Exercise>
Below are records; extract exactly the lines from the one with "The height and" through the final line, including both, but drop the pictures.

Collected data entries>
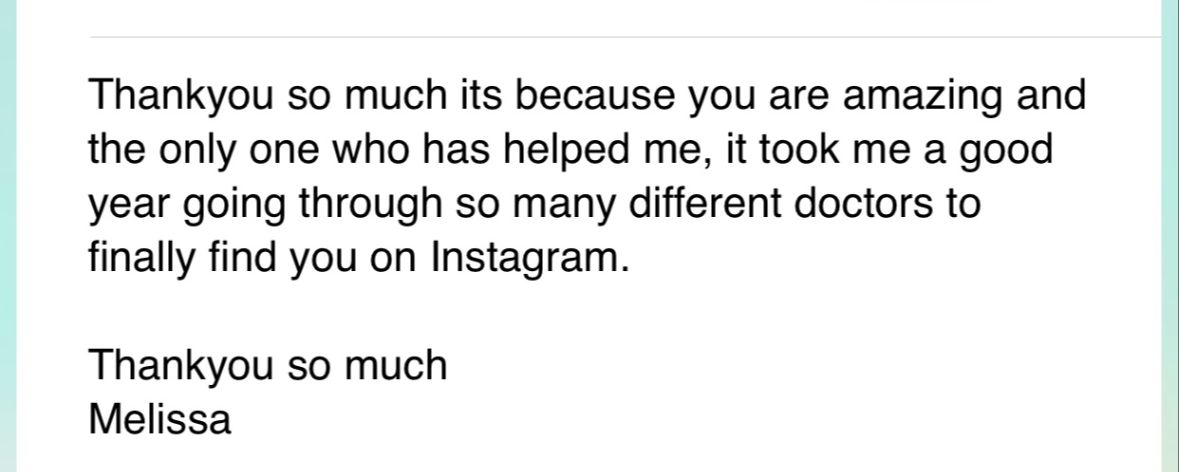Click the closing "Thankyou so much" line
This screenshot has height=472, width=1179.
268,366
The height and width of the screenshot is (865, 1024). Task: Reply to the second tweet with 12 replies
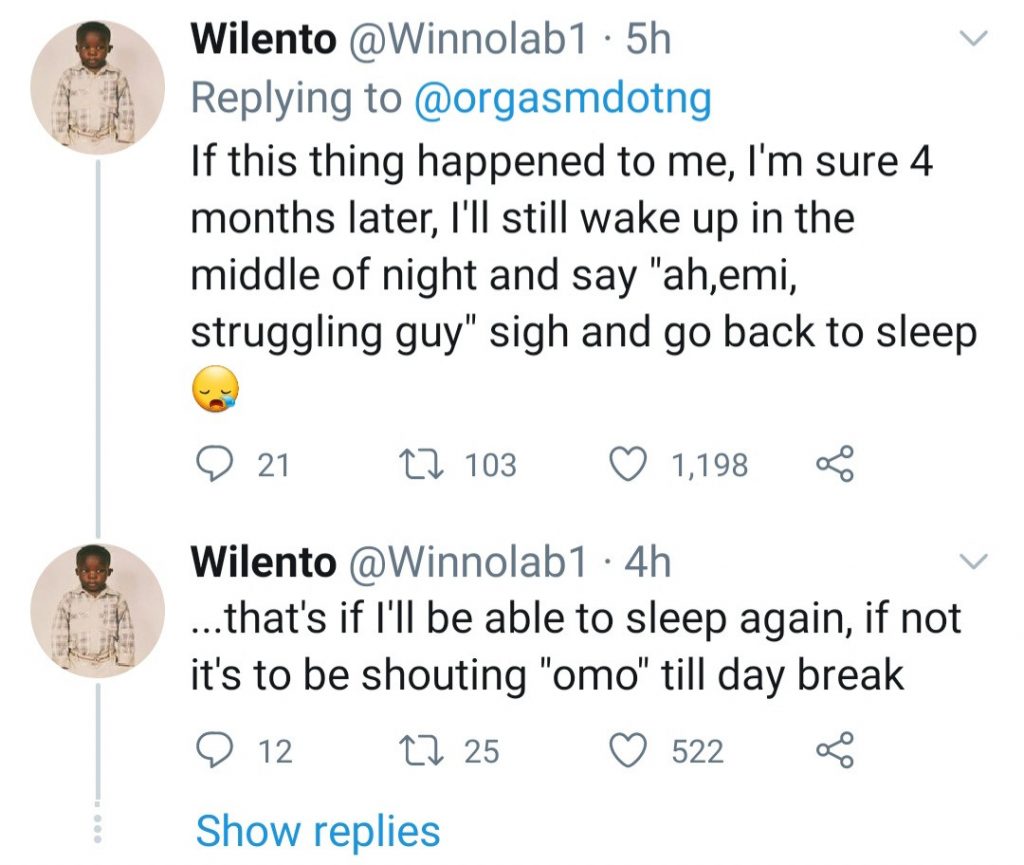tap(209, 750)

Result>
The height and width of the screenshot is (865, 1024). Task: Reply to the second tweet with 12 replies
tap(209, 750)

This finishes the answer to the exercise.